- Opening Delimiter -
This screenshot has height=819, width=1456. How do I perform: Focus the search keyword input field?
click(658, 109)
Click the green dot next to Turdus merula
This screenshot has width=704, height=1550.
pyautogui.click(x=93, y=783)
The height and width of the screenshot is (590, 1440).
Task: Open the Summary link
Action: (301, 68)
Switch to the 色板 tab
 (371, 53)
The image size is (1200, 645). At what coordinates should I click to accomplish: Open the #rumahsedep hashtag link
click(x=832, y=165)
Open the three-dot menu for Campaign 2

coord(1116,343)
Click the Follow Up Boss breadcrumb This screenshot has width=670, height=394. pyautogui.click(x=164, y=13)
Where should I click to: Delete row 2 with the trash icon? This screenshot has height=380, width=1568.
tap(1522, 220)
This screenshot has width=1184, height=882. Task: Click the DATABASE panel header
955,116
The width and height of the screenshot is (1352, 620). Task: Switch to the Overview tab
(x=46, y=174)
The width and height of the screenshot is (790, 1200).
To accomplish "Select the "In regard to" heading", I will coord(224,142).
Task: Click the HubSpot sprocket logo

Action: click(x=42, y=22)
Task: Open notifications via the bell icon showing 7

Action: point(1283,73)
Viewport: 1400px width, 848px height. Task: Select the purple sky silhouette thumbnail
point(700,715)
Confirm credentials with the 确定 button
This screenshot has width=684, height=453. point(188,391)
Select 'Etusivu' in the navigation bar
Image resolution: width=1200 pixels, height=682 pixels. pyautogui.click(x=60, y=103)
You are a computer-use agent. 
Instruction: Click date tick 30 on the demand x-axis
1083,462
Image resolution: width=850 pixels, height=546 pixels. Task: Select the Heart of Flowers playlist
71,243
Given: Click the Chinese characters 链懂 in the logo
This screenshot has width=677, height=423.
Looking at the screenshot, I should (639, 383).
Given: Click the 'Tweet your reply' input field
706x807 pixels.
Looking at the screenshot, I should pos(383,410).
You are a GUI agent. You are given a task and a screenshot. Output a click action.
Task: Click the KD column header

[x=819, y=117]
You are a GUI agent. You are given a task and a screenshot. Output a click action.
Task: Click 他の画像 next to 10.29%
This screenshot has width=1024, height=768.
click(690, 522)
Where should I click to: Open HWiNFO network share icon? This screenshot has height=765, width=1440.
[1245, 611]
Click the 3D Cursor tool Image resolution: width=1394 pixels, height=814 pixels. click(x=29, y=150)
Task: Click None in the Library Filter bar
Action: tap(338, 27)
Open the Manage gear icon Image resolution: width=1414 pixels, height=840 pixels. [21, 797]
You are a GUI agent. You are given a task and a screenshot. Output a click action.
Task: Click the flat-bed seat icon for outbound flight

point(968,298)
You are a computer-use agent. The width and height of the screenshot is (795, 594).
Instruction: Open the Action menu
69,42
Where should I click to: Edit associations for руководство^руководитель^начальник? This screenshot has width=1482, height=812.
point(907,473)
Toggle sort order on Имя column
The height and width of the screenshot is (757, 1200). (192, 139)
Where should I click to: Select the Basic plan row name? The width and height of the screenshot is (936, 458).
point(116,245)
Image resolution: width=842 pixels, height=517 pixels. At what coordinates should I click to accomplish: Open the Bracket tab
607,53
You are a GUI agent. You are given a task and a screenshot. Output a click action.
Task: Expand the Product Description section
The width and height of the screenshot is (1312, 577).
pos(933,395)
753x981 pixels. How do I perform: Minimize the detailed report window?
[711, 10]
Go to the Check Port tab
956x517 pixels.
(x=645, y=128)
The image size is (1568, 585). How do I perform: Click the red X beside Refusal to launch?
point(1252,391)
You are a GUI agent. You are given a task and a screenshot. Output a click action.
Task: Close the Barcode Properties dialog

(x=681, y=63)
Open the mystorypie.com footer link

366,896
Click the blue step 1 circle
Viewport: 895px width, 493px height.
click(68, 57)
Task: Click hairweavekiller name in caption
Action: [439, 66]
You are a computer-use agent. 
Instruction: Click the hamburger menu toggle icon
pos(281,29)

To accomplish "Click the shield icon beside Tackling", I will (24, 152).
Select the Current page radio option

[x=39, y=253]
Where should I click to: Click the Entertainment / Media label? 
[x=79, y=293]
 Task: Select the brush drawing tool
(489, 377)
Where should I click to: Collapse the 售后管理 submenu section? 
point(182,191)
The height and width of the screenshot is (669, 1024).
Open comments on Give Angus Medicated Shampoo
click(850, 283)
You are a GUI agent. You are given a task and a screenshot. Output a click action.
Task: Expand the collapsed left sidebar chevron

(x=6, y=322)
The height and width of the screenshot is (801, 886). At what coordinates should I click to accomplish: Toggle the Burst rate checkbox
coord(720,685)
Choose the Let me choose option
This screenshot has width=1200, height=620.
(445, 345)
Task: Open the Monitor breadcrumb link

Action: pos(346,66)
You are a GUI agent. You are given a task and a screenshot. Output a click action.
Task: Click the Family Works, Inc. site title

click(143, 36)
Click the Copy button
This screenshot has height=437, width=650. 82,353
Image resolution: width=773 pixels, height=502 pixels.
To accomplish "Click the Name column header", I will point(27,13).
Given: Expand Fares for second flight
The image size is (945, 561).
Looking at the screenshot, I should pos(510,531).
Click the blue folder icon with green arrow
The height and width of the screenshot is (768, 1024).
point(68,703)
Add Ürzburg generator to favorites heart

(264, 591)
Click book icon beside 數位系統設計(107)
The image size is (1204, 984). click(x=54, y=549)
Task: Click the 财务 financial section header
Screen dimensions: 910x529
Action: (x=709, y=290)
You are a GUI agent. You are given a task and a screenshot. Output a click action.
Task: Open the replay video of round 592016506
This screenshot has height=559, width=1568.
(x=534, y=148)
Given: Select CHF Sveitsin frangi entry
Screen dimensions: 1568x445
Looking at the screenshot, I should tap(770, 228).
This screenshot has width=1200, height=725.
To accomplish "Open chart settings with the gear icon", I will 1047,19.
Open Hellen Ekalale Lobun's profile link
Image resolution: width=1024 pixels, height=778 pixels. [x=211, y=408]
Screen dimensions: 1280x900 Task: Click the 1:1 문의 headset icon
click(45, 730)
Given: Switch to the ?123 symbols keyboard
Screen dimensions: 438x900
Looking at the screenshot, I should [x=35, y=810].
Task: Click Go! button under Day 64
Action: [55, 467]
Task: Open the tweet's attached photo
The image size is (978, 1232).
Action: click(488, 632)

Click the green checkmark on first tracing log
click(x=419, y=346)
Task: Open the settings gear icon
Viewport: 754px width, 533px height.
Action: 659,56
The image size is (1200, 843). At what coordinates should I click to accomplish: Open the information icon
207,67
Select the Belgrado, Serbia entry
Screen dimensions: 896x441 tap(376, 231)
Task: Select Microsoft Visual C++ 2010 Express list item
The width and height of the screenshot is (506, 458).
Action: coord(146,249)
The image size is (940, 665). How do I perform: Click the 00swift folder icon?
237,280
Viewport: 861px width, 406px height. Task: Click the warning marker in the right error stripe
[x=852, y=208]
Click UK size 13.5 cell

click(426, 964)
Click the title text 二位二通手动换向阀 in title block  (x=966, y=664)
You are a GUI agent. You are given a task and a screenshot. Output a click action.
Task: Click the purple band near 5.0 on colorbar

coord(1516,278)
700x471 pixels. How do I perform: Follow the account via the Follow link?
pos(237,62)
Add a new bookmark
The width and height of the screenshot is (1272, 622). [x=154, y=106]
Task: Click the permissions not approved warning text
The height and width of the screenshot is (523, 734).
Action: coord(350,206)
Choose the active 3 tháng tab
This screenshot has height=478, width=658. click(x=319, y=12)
- Closing Delimiter -
[Problem description] Your task is to copy each line of the material that contains the word "gear".

[Answer to the exercise]
Open the Manage gear icon Image resolution: width=1414 pixels, height=840 pixels. [21, 797]
To accomplish "Open chart settings with the gear icon", I will 1047,19.
Task: Open the settings gear icon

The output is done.